Where the string "agent" occurs in a line of the data below, that line should be copied.

__Supplied entries__.
━━━━━━━━━━

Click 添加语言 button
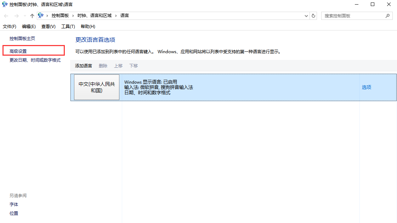The image size is (397, 223). [84, 66]
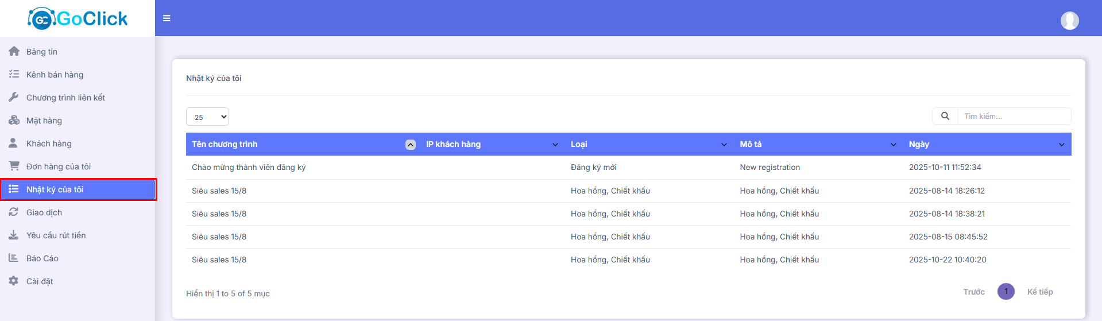Click the Trước pagination button
Viewport: 1102px width, 321px height.
[974, 292]
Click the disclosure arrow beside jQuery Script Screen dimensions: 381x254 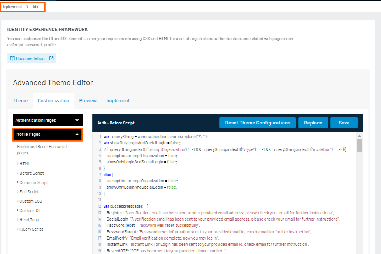click(17, 229)
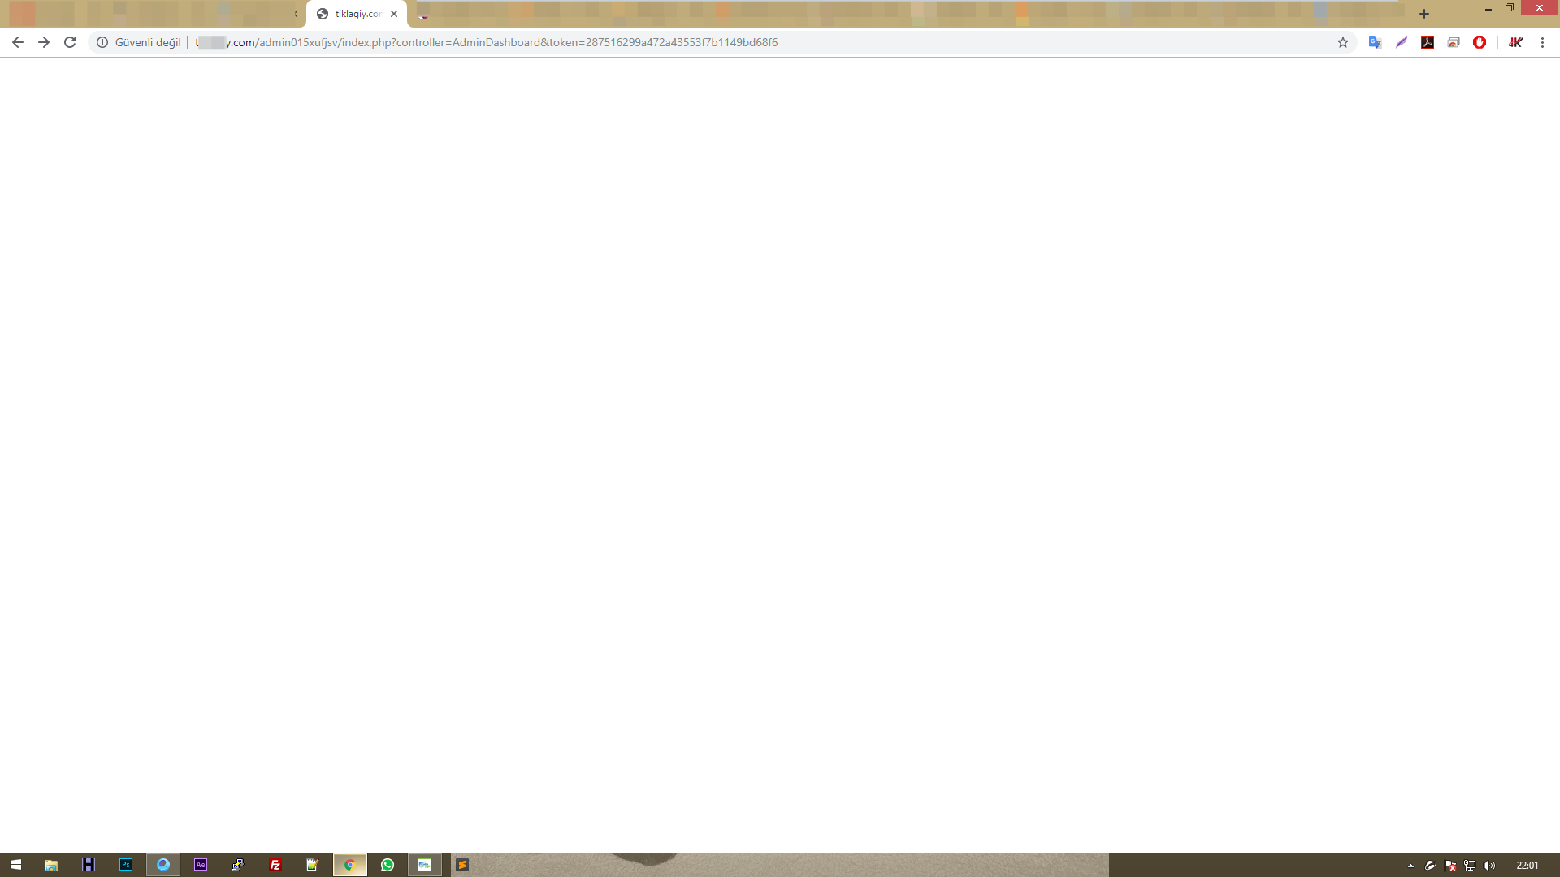1560x877 pixels.
Task: Expand hidden system tray icons arrow
Action: tap(1411, 866)
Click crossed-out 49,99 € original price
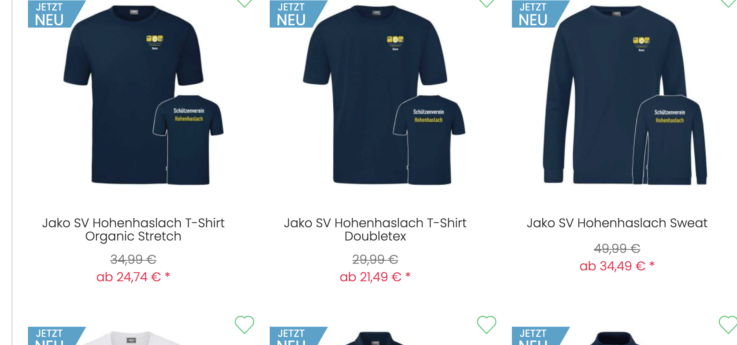 (x=617, y=248)
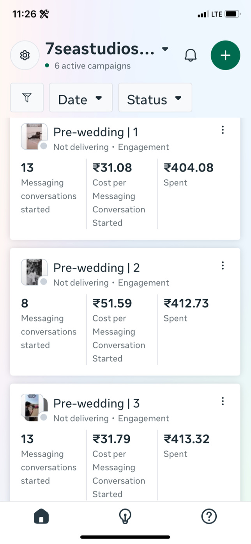Image resolution: width=251 pixels, height=544 pixels.
Task: Tap the 6 active campaigns status text
Action: 92,66
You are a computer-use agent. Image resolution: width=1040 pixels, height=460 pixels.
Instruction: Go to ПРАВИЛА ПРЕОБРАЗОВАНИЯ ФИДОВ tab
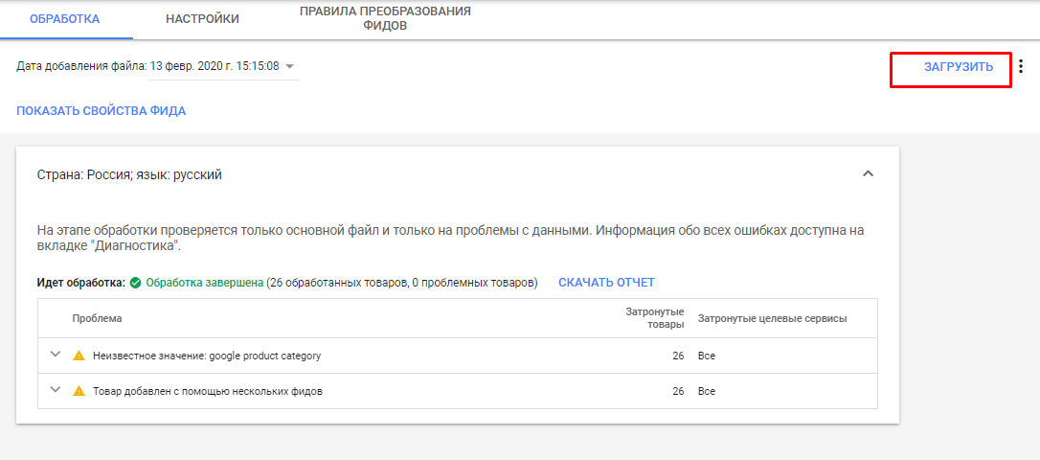(385, 18)
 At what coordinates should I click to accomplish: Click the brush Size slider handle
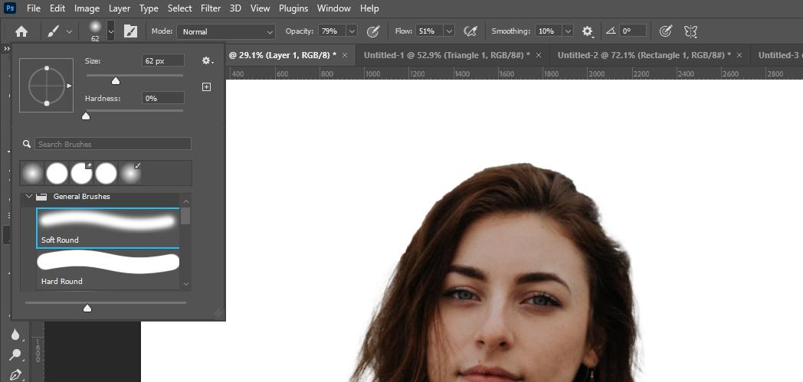(116, 80)
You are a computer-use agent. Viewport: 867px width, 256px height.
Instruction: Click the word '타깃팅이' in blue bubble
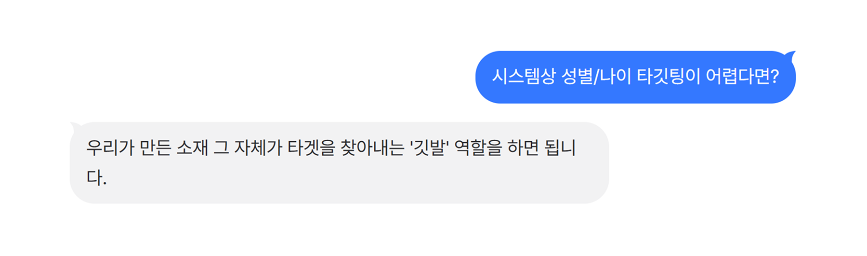coord(668,77)
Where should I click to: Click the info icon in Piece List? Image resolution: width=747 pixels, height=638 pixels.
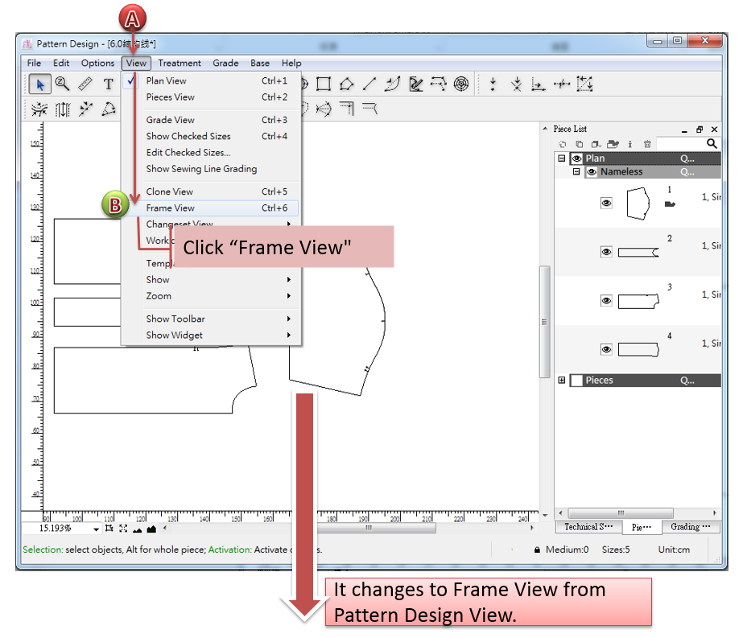629,144
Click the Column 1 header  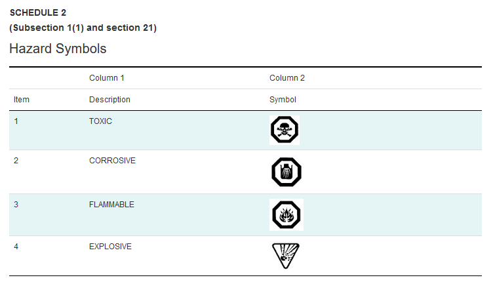pyautogui.click(x=107, y=78)
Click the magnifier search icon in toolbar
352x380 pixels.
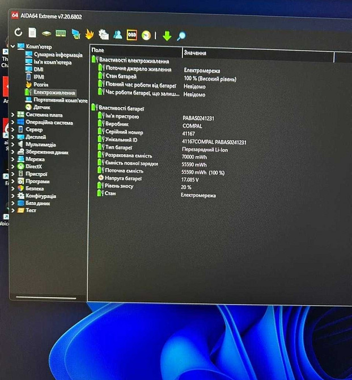coord(181,36)
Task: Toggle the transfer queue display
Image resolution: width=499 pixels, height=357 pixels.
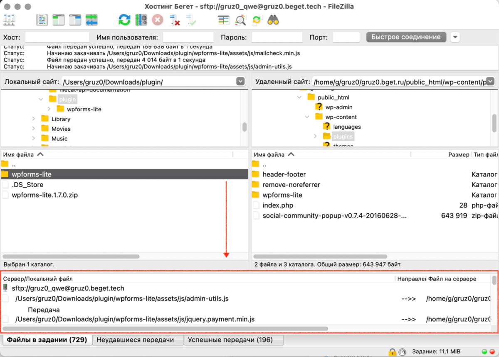Action: (x=91, y=20)
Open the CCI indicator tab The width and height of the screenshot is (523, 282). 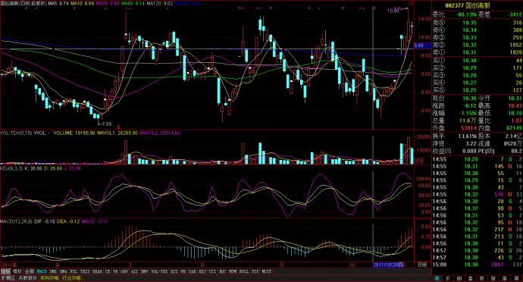(213, 271)
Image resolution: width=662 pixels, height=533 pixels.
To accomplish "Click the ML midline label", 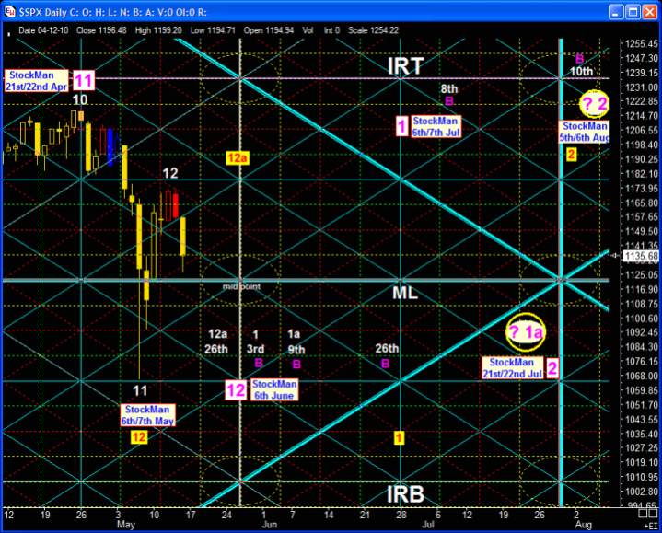I will 405,290.
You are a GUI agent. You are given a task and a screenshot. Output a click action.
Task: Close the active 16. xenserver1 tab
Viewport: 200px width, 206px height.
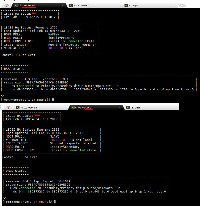(63, 5)
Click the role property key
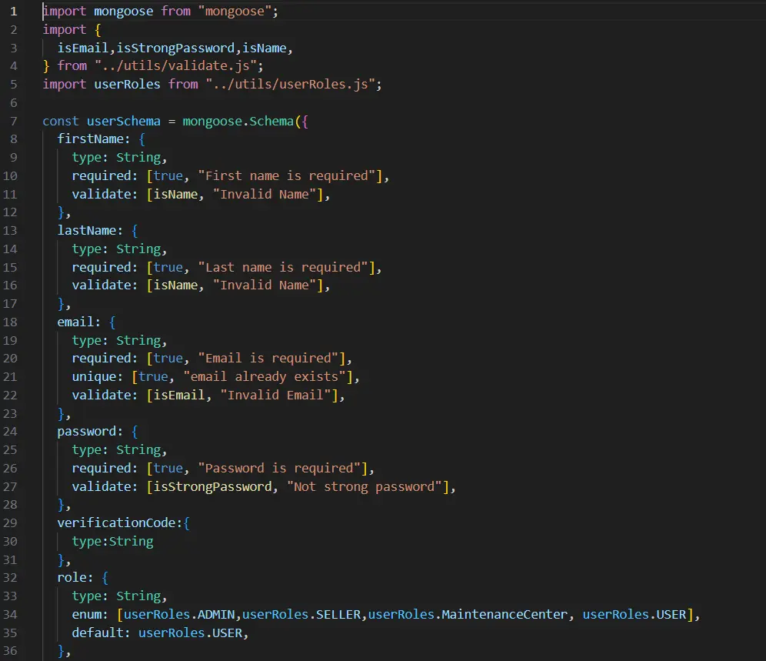The image size is (766, 661). pyautogui.click(x=72, y=577)
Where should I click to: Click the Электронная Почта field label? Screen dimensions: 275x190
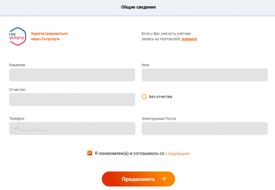point(159,119)
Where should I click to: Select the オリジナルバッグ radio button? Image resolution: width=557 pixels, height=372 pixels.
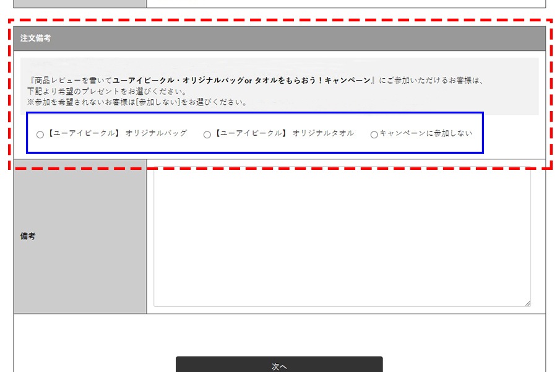pyautogui.click(x=40, y=135)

━━━━━━━━━━

__Written solution__.
You are a computer-use agent. Image resolution: width=1040 pixels, height=460 pixels.
You are a computer-use agent. Viewport: 867px width, 256px height.
You are a GUI agent. You are given a task and a screenshot. Output a click action.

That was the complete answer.